This blog is a personal blog written to discuss legal issues affecting Georgia property, and how it is damaged, transferred, and fought over. I write this partly to keep abreast of the law, and partly to offer a forum for my writing. In order to find content, I often analyze Georgia Supreme Court decisions. I try to update this blog as I can, but writing is a time consuming process.

Saturday, January 21, 2012

Georgia Standard for Invalidating Wills is High

A person will sometimes change his will when he enters a hospital and delete a child included in a past will from the new will.  The excluded child may then seek to challenge the change in the will claiming it was the result of undue influence, coercion, or an unsound mind.   Such changes, which can be made at a time of extreme physical duress of the testator affecting his thinking, can have devastating effects.  However, the cases in Georgia regarding the burden of proof that a challenger must meet make it difficult for the newly excluded child to invalidate the new will.  The Georgia Supreme Court started out 2012 with two cases regarding this issue.  First, the recent case of the Georgia Supreme Court in Prine v. Blanton, Appeal Case No. SA11A1315 (Jan. 9, 2012), reiterated the rules that create this high burden on persons seeking to challenge the will.

### EXTRACTED ENTRIES
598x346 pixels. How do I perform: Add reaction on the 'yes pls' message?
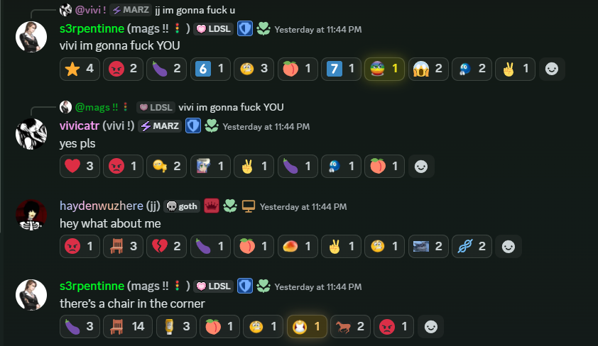421,167
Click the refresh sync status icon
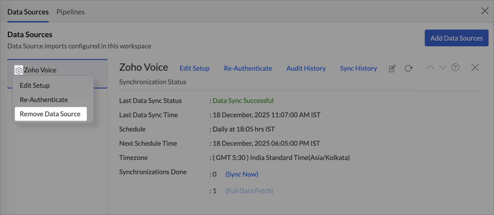Screen dimensions: 494x215 click(x=408, y=68)
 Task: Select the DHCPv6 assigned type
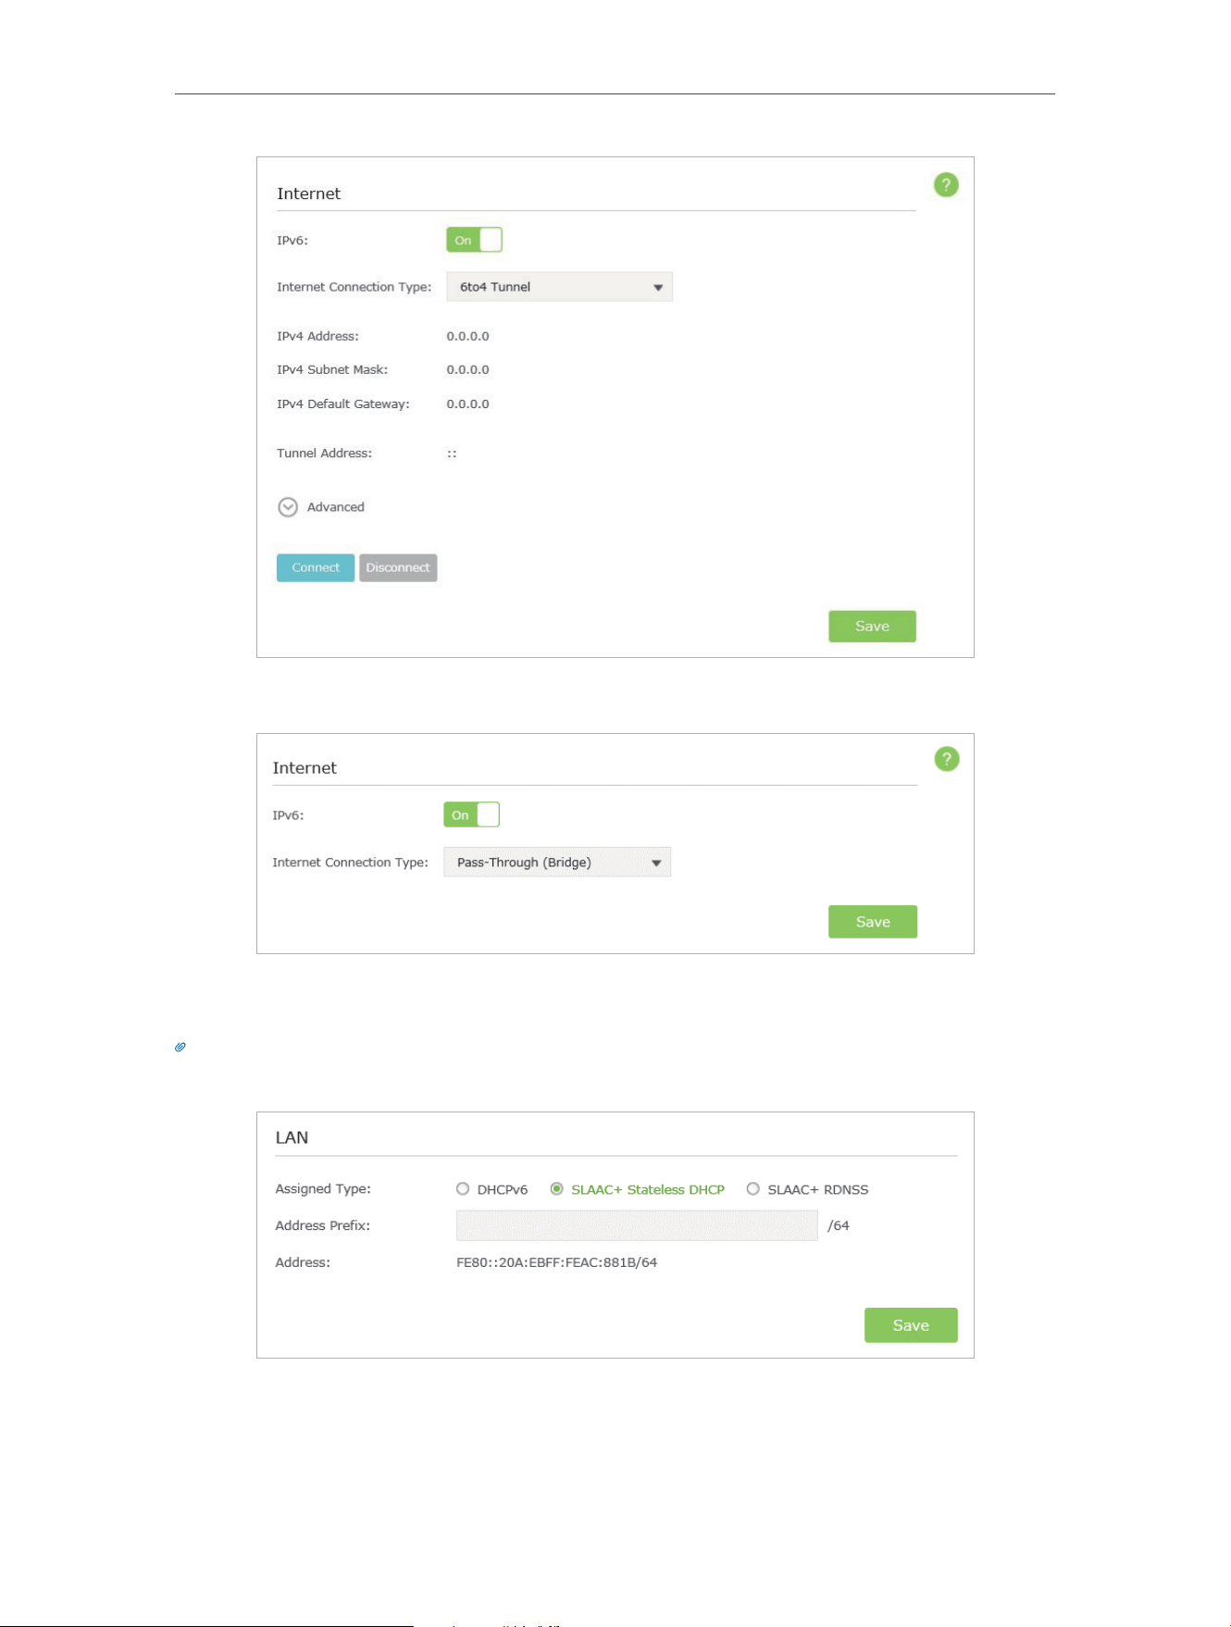[x=463, y=1189]
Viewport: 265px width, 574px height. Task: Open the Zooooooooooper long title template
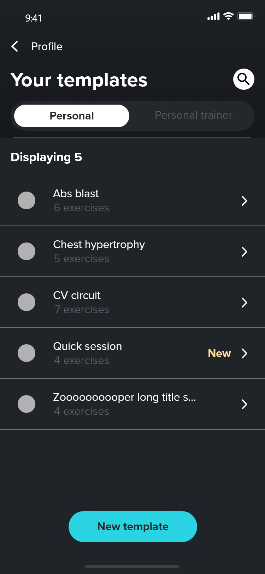pos(124,404)
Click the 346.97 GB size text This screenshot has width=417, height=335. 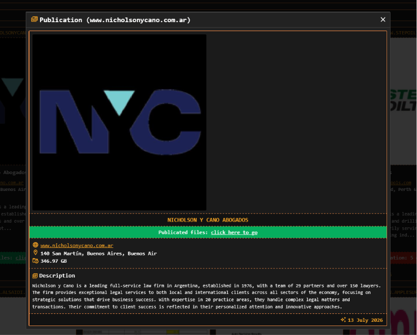pyautogui.click(x=54, y=261)
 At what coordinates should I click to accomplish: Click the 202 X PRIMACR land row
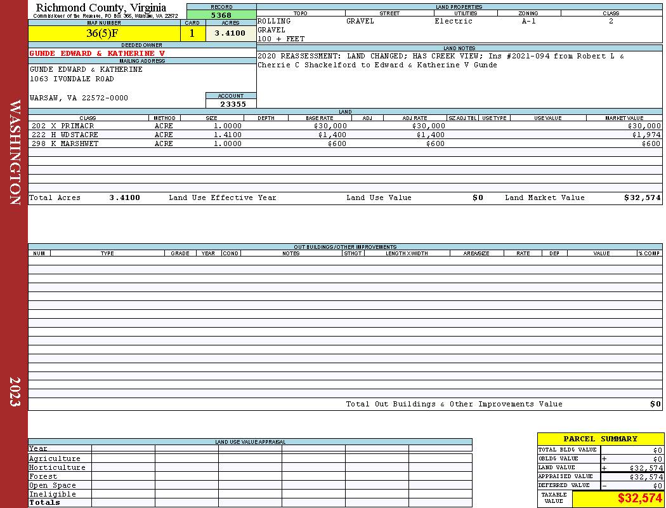[345, 126]
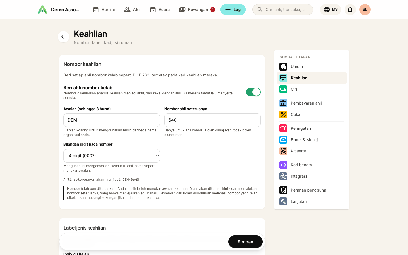Screen dimensions: 408x255
Task: Open the MS language selector
Action: click(330, 10)
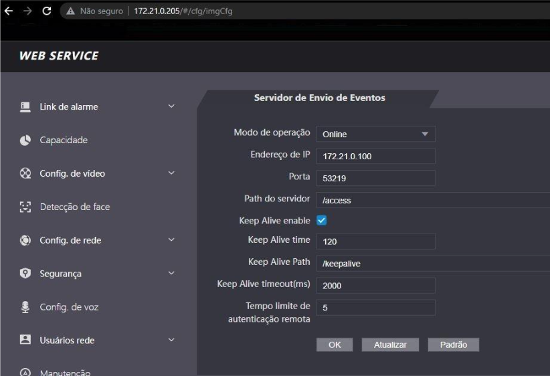The image size is (550, 376).
Task: Click the Link de alarme sidebar icon
Action: [25, 106]
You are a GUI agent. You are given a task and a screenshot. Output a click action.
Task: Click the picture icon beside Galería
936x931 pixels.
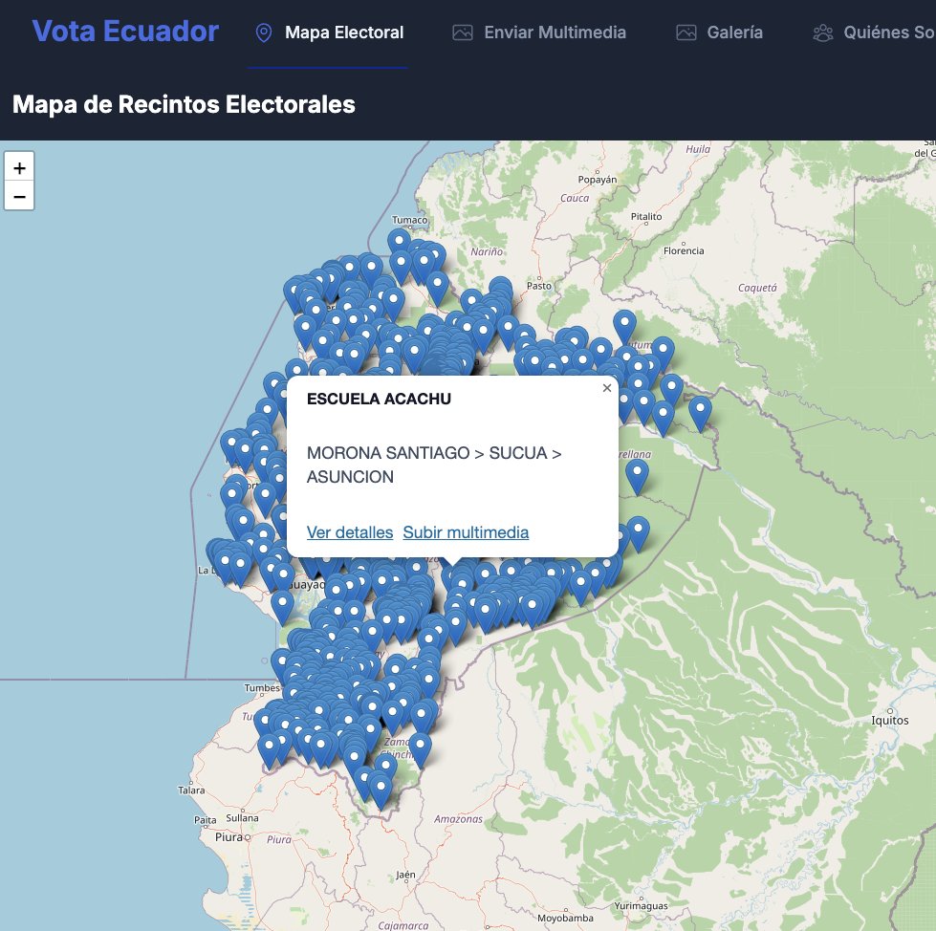coord(685,32)
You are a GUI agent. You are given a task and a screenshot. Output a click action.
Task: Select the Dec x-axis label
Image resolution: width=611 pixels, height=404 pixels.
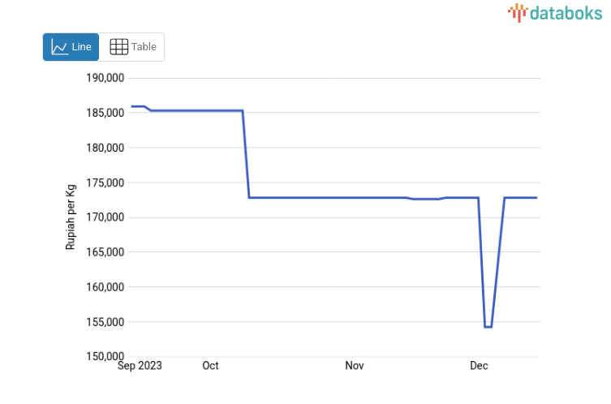(x=479, y=366)

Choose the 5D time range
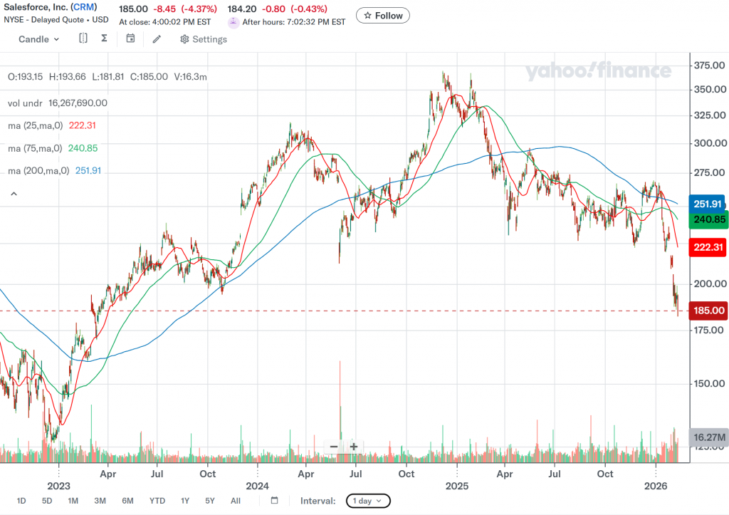click(47, 501)
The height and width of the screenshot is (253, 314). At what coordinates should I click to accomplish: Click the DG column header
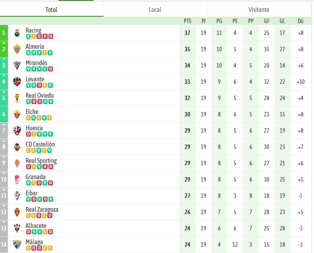[300, 21]
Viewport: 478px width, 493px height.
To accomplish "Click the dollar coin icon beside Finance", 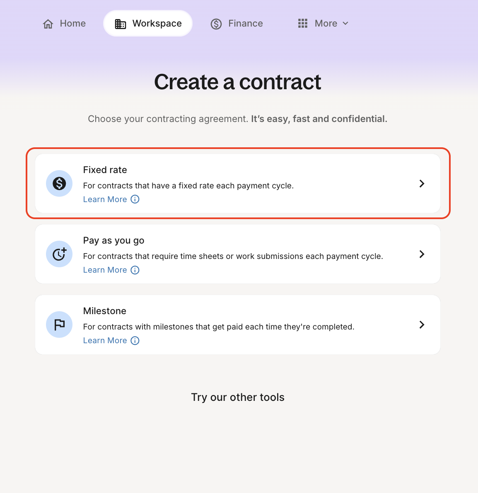I will point(216,24).
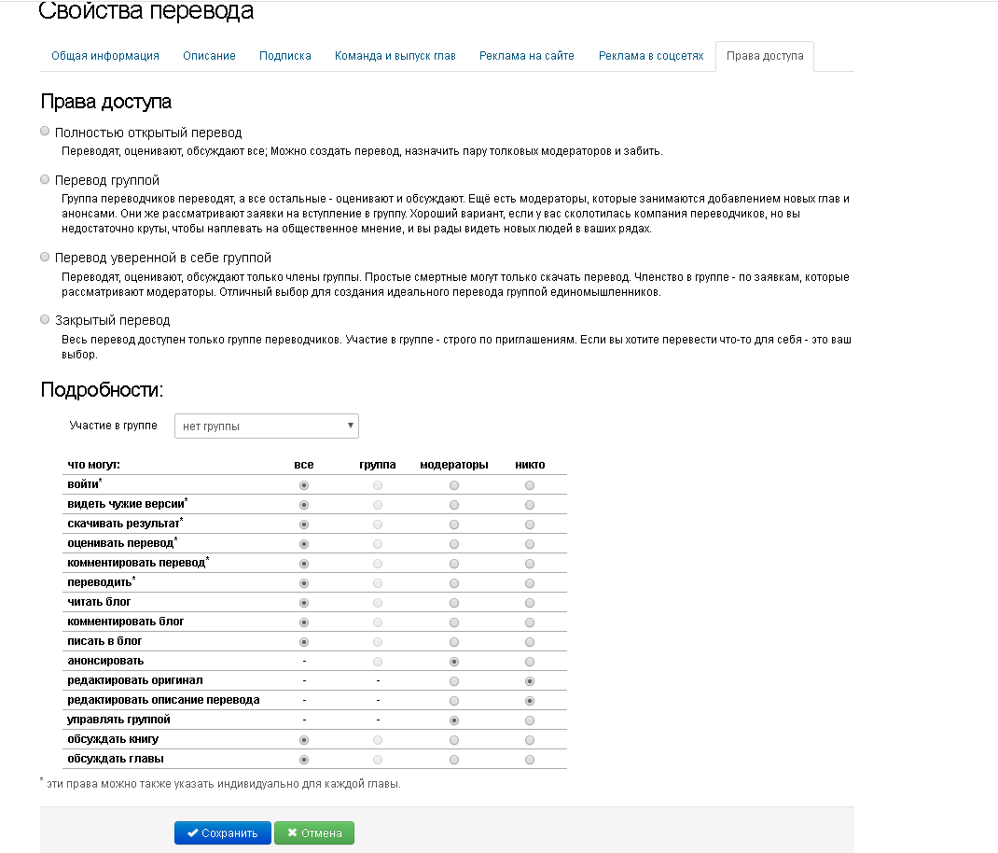Screen dimensions: 998x853
Task: Switch to 'Реклама на сайте' tab
Action: 527,56
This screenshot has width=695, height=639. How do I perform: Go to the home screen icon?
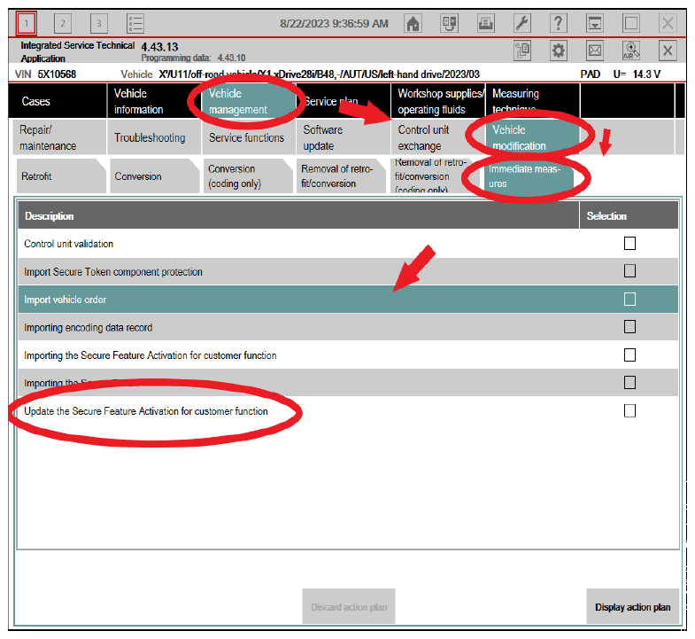413,23
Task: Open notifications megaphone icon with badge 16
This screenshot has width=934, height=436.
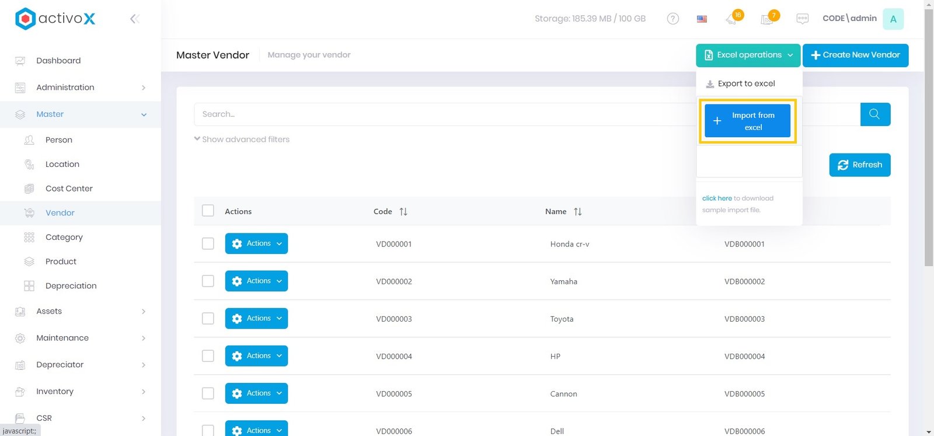Action: tap(732, 19)
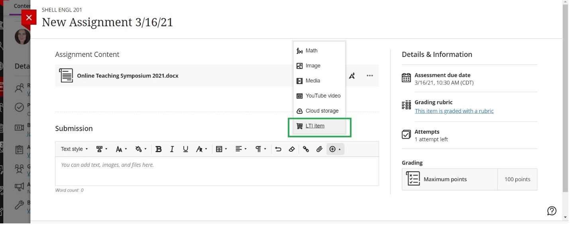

### REQUIRED ACTION A
According to the blog post on Georgia wills, on what grounds might an excluded child claim that a change to a will is invalid?
### REQUIRED ACTION B
From the blog post on Georgia wills, extract the part that opens with the words containing "A person will" and closes with "challenge the will.".
### REQUIRED ACTION C
Continue the blog post on Georgia wills from its last sentence.

### FINAL ANSWER A
Undue influence, coercion, or an unsound mind.

### FINAL ANSWER B
A person will sometimes change his will when he enters a hospital and delete a child included in a past will from the new will.  The excluded child may then seek to challenge the change in the will claiming it was the result of undue influence, coercion, or an unsound mind.   Such changes, which can be made at a time of extreme physical duress of the testator affecting his thinking, can have devastating effects.  However, the cases in Georgia regarding the burden of proof that a challenger must meet make it difficult for the newly excluded child to invalidate the new will.  The Georgia Supreme Court started out 2012 with two cases regarding this issue.  First, the recent case of the Georgia Supreme Court in Prine v. Blanton, Appeal Case No. SA11A1315 (Jan. 9, 2012), reiterated the rules that create this high burden on persons seeking to challenge the will.

### FINAL ANSWER C
In Blanton, supra, the caveator challenged a will leaving most of the estate of her father to her three brothers.  Her father's change that excluded her was initially made in the month before the death.  Her father again executed a new will when he entered the hospital for the last time.   The beneficiaries who benefited from the change asked the court to rule as a matter of law on a motion for summary judgment against the claims of their sister to invalidate the will.  The daughter sought to invalidate the will in order to regain status as a beneficiary of the estate.  She claimed her father lacked testamentary capacity and had suffered from undue influence at the time he made the last will and testament in the hospital.  The court, however, granted the summary judgment against her upholding the will executed on  the decedent death bed.

The brothers relied on testimony of the treating physician at the time of the father's death, self proving affidavits attached to the will, and other testimony that the father knew what he was doing even though he was extremely ill.  The daughter pointed to the rapid decline of her father in the days before his death.

The case turned on the high standard that the person challenging a will must meet in Georgia to challenge a will.  The fact that the will was made at a time that the decedent was in the hospital was not enough to meet the standards for invalidating the will as the last expression of the testator's desires.

To emphasize the application of this rule, a person need turn no further than to another opinion issued by the Georgia Supreme Court on January 9, 2012.  In Parker v. Kelley, Appeal Case No. S11A1537 (Ga., Jan. 9, 2012), the Court issued a second opinion in the new year relying on the burden of proof to reject a challenge to a will on mental capacity.  Although the fact pattern was slightly different with a different emphasis in the overriding legal authority, the outcome and import was the same.